Männer brauchen nach dem Geschlechtsverkehr in aller Regel eine Erholungspause, hinzu kommt ein Gefühl von tiefer Entspannung. Forscher aus Großbritannien und der Schweiz haben nun Hinweise dafür gefunden, dass beides zusammenhängt.
Nach dem Höhepunkt schießen große Mengen Prolaktin ins Blut, und zwar sowohl bei Männern als auch bei Frauen. Das Hormon hemmt die Wirkung des Botenstoffs Dopamin, der mit sexueller Erregung in Verbindung steht, schreiben Stuart Brody von der University of Paisley und Tillmann Krüger von der Eidgenössischen Technischen Hochschule Zürich im Fachblatt "Biological Psychology" (Ausg. 71, S. 312).
Die Forscher haben die Ergebnisse dreier früherer Untersuchungen ausgewertet. Die Männer und Frauen, die an den Studien teilgenommen hatten, sahen sich zunächst erotische Filme an. Anschließend hatten sie entweder Geschlechtsverkehr oder befriedigten sich selbst - alles natürlich unter streng kontrollierten Laborbedingungen.

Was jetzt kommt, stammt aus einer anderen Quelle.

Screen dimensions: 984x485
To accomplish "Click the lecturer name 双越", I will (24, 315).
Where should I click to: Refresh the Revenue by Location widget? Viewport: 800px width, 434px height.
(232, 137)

Beim Vergleich der Prolaktinwerte der Probanden erlebten Brody und Krüger eine Überraschung: Im Blut der Männer und Frauen, die miteinander Sex hatten, sei der Anstieg des Prolaktinwerts um 400 Prozent stärker ausgefallen als bei den Teilnehmern, die sich selbst befriedigt hätten.

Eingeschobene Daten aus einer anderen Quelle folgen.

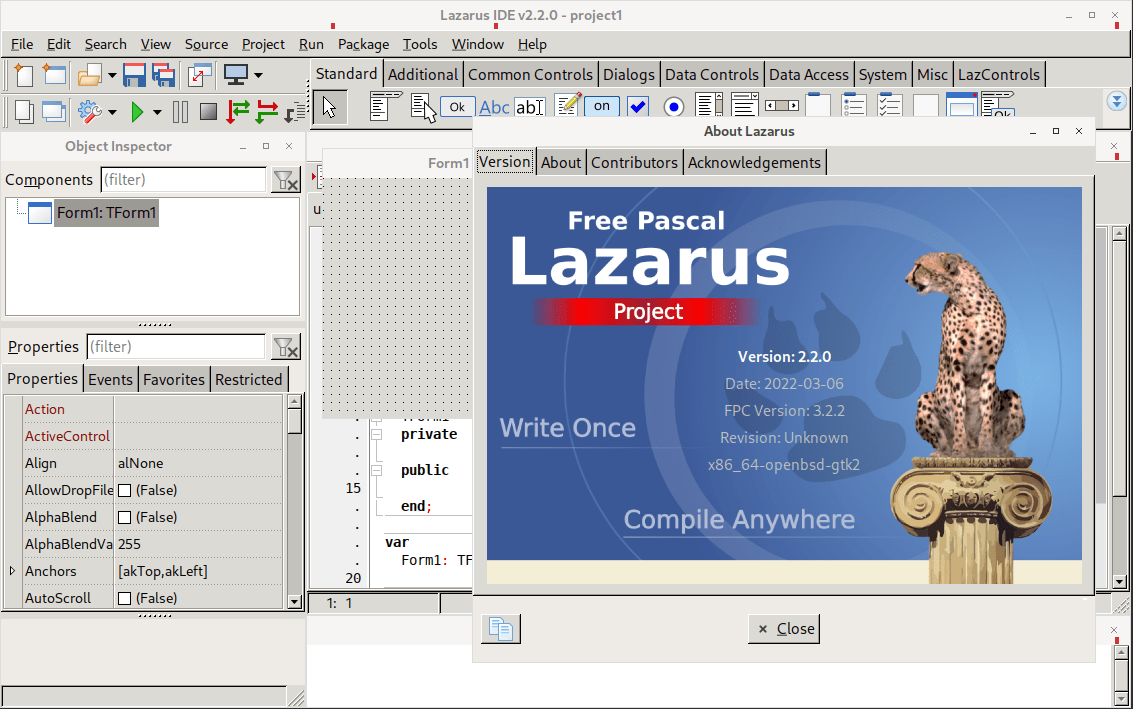Check the AutoScroll property box
This screenshot has height=709, width=1133.
(125, 599)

Das Ausmaß des Prolaktin-Anstiegs könne durchaus als "neurohormoneller Index der sexuellen Befriedigung" benutzt werden, so die eher trockene Formulierung der Wissenschaftler. Denkbar sei aber auch eine Anwendung der Ergebnisse in der Therapie von Impotenz, denn erhöhte Prolaktinwerte seien auch bei Männern mit erektiler Dysfunktion beobachtet worden.